Data excerpts:
• • •

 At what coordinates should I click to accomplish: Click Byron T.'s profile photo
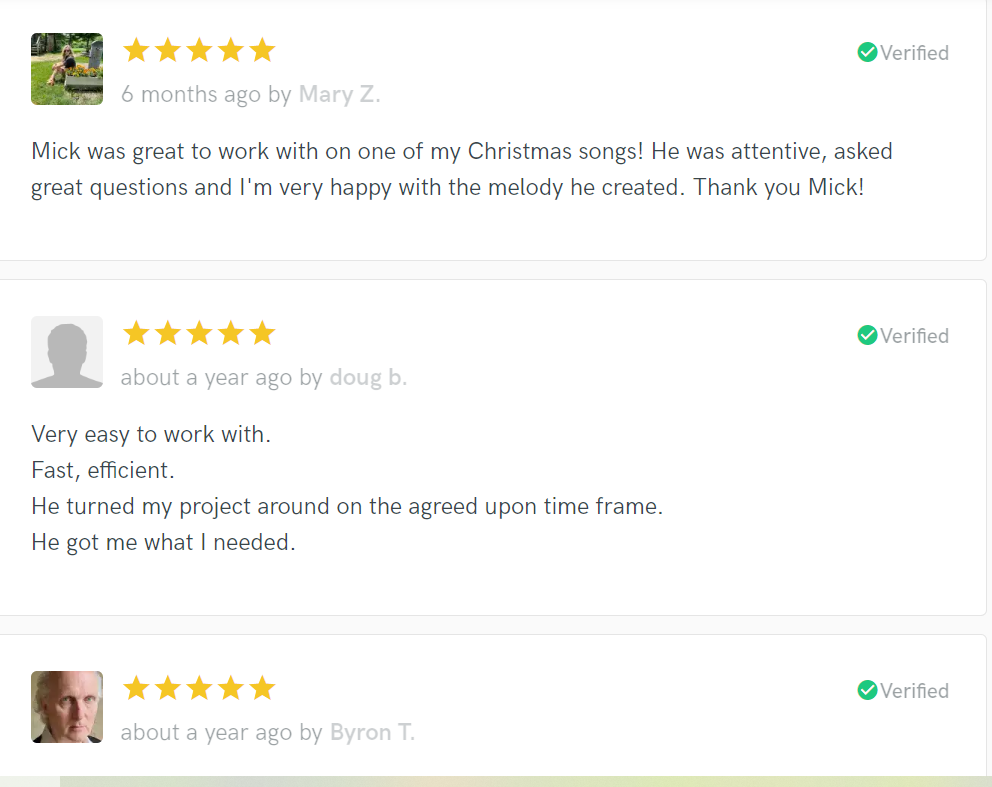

• • •

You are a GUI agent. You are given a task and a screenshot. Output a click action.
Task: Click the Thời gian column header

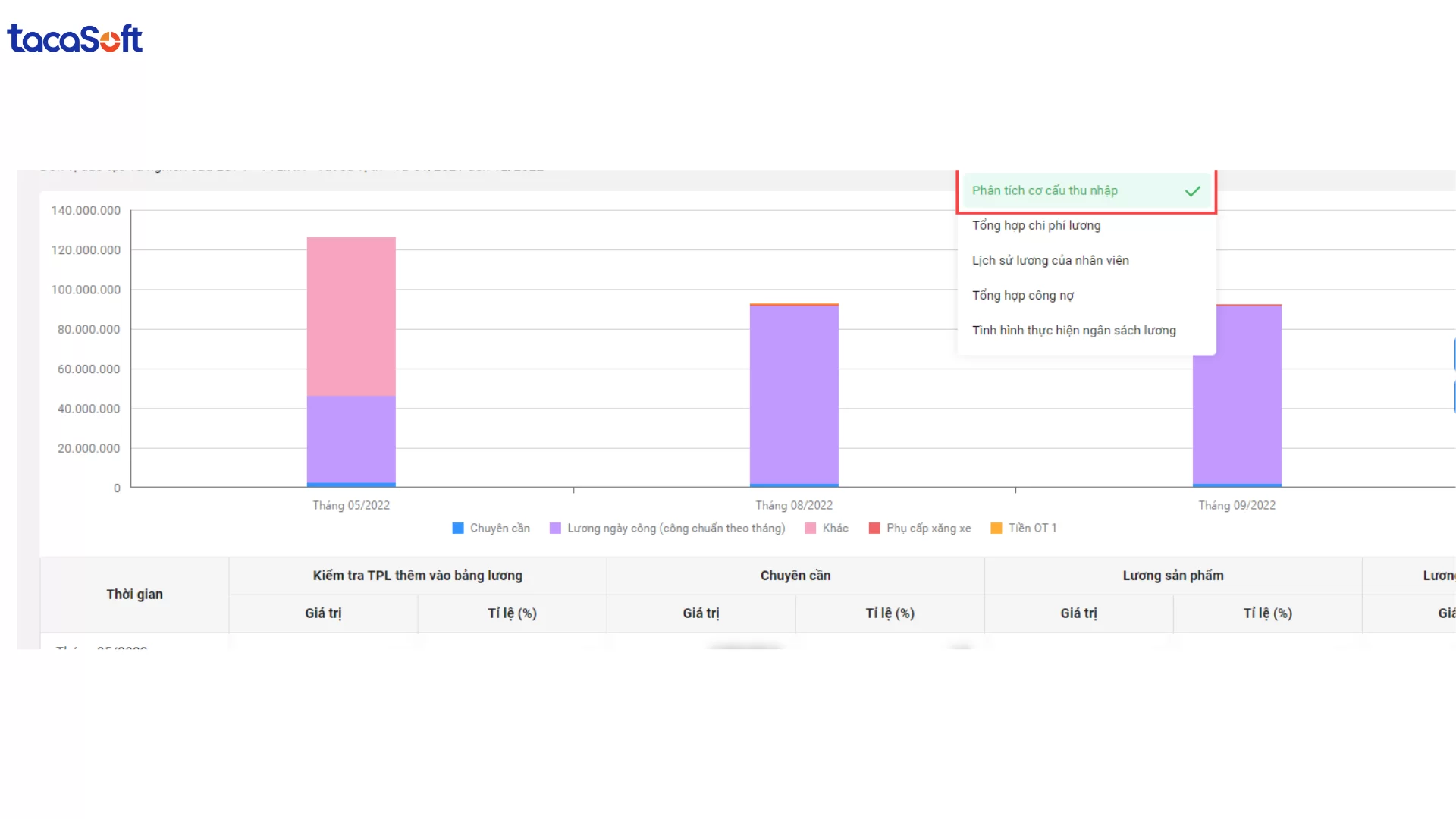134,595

• • •

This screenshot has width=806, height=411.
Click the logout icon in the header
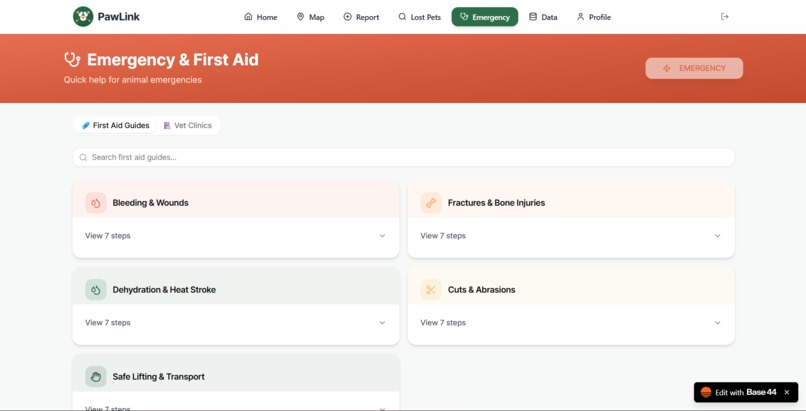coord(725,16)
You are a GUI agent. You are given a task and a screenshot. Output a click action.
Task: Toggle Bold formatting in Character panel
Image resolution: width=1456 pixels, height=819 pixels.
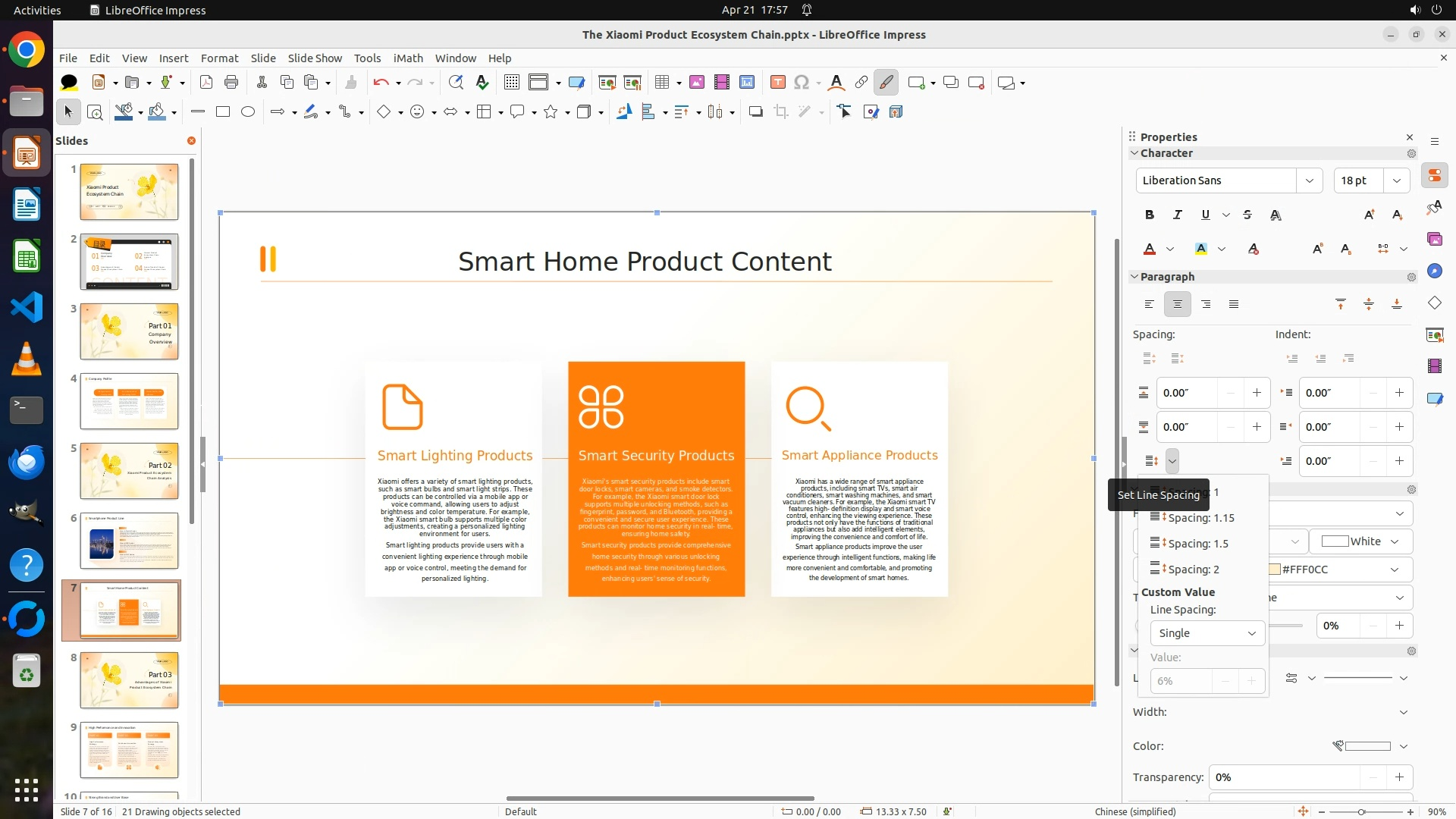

• • •

Task: Copy out the items from the line with "This screenshot has width=806, height=411." to the line with "coord(725,16)", both lines included. Leave the pictures out of your answer.

Exercise result:
This screenshot has width=806, height=411.
Click the logout icon in the header
coord(725,16)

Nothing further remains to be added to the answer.